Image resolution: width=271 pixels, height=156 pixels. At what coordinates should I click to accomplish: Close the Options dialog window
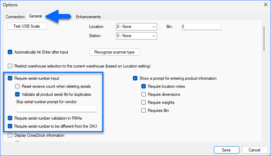coord(264,5)
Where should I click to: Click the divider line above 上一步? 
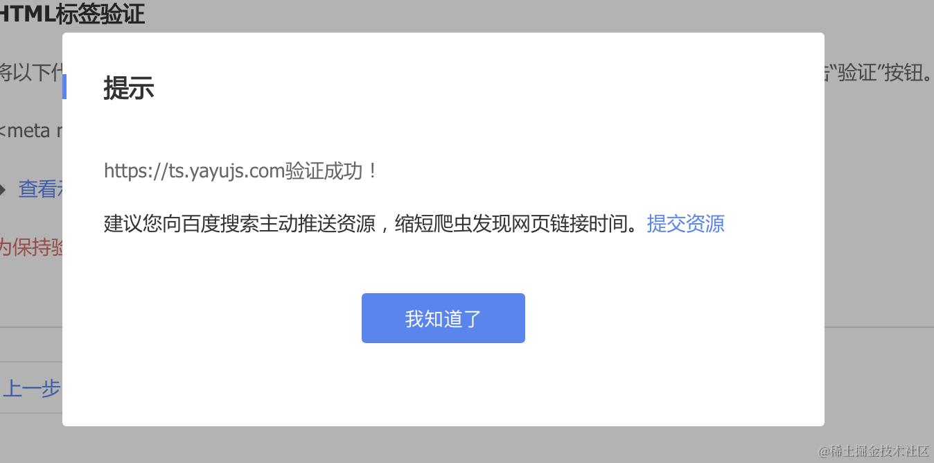pyautogui.click(x=31, y=362)
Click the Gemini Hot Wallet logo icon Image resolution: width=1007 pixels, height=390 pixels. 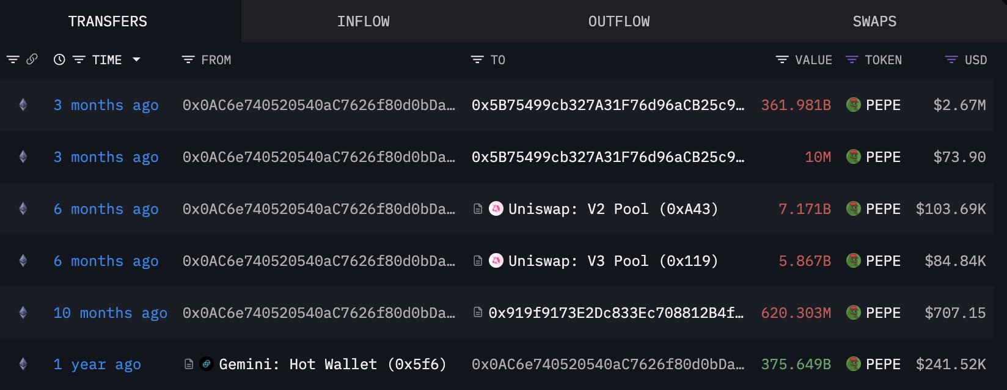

> TASK: Restate the data above word for word. Do not include the images.

> RESPONSE BOX:
Image resolution: width=271 pixels, height=156 pixels. At what coordinates should I click to accomplish: Close the Options dialog window
coord(264,5)
Where should I click to: Click the divider line above 上一步? 
pyautogui.click(x=31, y=362)
Click the Gemini Hot Wallet logo icon Image resolution: width=1007 pixels, height=390 pixels. 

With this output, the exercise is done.